An abbreviated form of the multidimensional scales of perceived self-efficacy in an adolescent sample
The purpose of this dissertation was to construct an abbreviated form of the 57-item Multidimensional Scales of Perceived Self-Efficacy (MSPSE), a measure of self-efficacy that is derived from Bandura's Social Learning Theory. Although the MSPSE has been widely used to assess the self-efficacy of youth, there is a need for an abbreviated version. An abbreviated version of the MSPSE might address several issues with the 57-item version - including response fatigue, time constraints, and content repetition - that can result in invalid responses.

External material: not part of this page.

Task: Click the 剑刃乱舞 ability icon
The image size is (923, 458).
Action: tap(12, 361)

By abbreviating the scale, students are less likely to become fatigued, unengaged, and carelessly respond to the items. This dissertation explored the statistical importance of each of the 57 items of the original scale and used the findings of the analysis to abbreviate the original MSPSE while maintaining satisfactory reliability and validity. This study used two subsamples from an archival data base of middle- and junior high school students that was originally provided by the Board of Regents of the State of Louisiana and previously used by Hill (2014).
The hypotheses addressed are as follows: 5. It is hypothesized that the abbreviated MSPSE will demonstrate comparable reliability to the original scale. 6. It is hypothesized that the abbreviated MSPSE will demonstrate comparable criterion validity in relation to three criteria as the original scale. The three criteria are: (a) grade point average, (b) number of disciplinary referrals, and (c) Teacher Aspiration Scale (TAS) ratings.
The data base included MSPSE scores, grade point average, number of disciplinary suspensions, and Teacher's Aspiration Scale scores. In Part I of this study, two separate exploratory factor analyses of MSPSE scores were conducted on two separate samples from this data base (n1 = 341 n2= 424) to identify a smaller subset of MSPSE items. Based on a comparison of two sets of factor analytic findings, four factors, each defined by three items were selected in order to construct a 12-item abbreviated MSPSE. The four factors were labeled: Peer Pressure Resistance, Mobilizing Family Support, Organizing School Work, and Educational-Cultural Engagement.
In Part II of this study preliminary results were obtained that supported the reliability and validity of the abbreviated 12-item MSPSE. Hypothesis 1 was supported by demonstrating that the 12-item MSPSE showed satisfactory reliability. Hypothesis 2 was supported by demonstrating that the 12-item MSPSE showed significant expected relationships with three criterion variables: (1) grade point average, (2) number of disciplinary suspensions/ referrals, and (3) Teacher's Aspiration Scale ratings. The implications and application of the abbreviated 12-item MSPSE as a measure of perceived self-efficacy are discussed.